Texte source —
Quant à la composante masculine de la rébellion, selon un employé de l’ADDR, « beaucoup exerçaient dans le secteur informel du commerce, petit commerce, les choses comme ça. Ceux qui sont diplômés y’en a pas beaucoup. C’est plutôt ceux qui se sont greffés au truc en 2011 lors de la crise post-électorale. Voilà c’est là que des jeunes des zones urbaines qui ont le BEPC ou qui ont le bac ont pris les armes 11». Ces différences s’expliquent notamment par le fait que les jeunes engagés dans la rébellion à partir de 2002 sont principalement issus des zones rurales dans lesquelles les taux de scolarisation sont faibles. Tandis que pendant la crise postélectorale, ceux et celles qui se sont greffés à la rébellion vivent à Abidjan, capitale économique qui concentre la majorité de la population scolaire et étudiante du pays.

Données —
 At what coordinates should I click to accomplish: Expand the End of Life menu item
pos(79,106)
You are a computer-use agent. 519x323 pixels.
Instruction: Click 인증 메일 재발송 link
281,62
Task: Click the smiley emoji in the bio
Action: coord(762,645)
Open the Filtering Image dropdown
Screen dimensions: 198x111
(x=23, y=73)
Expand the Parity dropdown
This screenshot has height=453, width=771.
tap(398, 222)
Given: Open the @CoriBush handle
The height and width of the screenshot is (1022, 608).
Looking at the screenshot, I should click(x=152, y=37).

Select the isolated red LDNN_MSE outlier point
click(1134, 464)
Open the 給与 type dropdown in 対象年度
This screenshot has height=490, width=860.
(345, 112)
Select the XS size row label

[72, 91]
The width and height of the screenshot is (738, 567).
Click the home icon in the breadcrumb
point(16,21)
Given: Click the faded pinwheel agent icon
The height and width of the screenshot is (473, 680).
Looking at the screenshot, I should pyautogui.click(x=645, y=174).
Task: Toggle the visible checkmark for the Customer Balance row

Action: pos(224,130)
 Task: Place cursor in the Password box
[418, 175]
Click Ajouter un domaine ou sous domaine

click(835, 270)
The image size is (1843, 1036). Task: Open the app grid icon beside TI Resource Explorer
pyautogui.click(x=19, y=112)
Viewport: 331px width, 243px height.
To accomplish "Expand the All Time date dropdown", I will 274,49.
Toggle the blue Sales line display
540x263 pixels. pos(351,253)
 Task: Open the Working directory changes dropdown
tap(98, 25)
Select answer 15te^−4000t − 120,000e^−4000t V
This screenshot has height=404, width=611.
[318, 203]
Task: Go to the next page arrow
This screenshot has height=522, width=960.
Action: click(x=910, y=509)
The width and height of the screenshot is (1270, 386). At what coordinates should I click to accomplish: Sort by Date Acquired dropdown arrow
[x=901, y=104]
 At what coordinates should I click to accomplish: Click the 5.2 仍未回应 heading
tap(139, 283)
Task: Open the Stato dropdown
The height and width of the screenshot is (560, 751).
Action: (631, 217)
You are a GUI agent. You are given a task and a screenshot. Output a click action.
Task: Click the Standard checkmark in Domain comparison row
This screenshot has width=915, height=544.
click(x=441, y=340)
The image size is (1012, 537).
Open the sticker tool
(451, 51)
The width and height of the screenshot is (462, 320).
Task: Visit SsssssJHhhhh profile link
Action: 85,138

Consigne 1 — Résumez en deux phrases le texte source sur le profil des hommes engagés dans la rébellion.
Consigne 2 — Poursuivez le texte source sur le profil des hommes de la rébellion à partir de sa dernière phrase.

Réponse 1 — Selon un employé de l'ADDR, beaucoup d'hommes de la rébellion travaillaient dans le petit commerce informel et peu étaient diplômés, ceux ayant le BEPC ou le bac étant surtout des jeunes urbains ayant pris les armes lors de la crise post-électorale de 2011. Cette différence s'explique notamment par le fait que les recrues de 2002 venaient surtout de zones rurales faiblement scolarisées, alors que celles de la crise post-électorale vivaient à Abidjan, où se concentre la majorité de la population scolaire et étudiante du pays.

Réponse 2 —
Des logiques d’engagement variées, entre « engagement pour la paix » et attentes de rétribution
La justification de l’engagement au sein de la rébellion chez les hommes comme chez les femmes s’articule autour de trois principaux registres : identitaire, matériel et sécuritaire12. Ainsi, dès 2002 on observe un enrôlement massif et volontaire des jeunes dans la zone rebelle. Les arguments relatifs à la défense de la nation et de la patrie, ainsi que le retour à la paix, sont souvent les premiers avancés par les femmes comme par les hommes pour justifier leur engagement. Exclues et stigmatisées depuis les années 1990 dans le cadre de la politique nationaliste de « l’ivoirité » mise en place par les différents gouvernements, les populations du Nord auxquelles les rebelles appartiennent ont développé un rapport de méfiance vis-à-vis de la nation et de la patrie en réaction aux différentes tentatives d’éviction auxquelles elles ont dû faire face. Ainsi, les « Amazones » expliquent : « Bon, on a combattu pour que y’ait la paix et la liberté… Oui parce que arrivé à un moment la Côte d’Ivoire était divisée en deux où on disait que les nordistes c’étaient des Burkinabés et que les sudistes étaient les vrais Ivoiriens… donc moi je crois que c’est ce qui a amené les gens à prendre les armes 13». Cela illustre également une appropriation par les femmes du discours des rebelles pour légitimer l’engagement au sein du mouvement.
« La perte d’activité est un motif de l’implication dans la rébellion »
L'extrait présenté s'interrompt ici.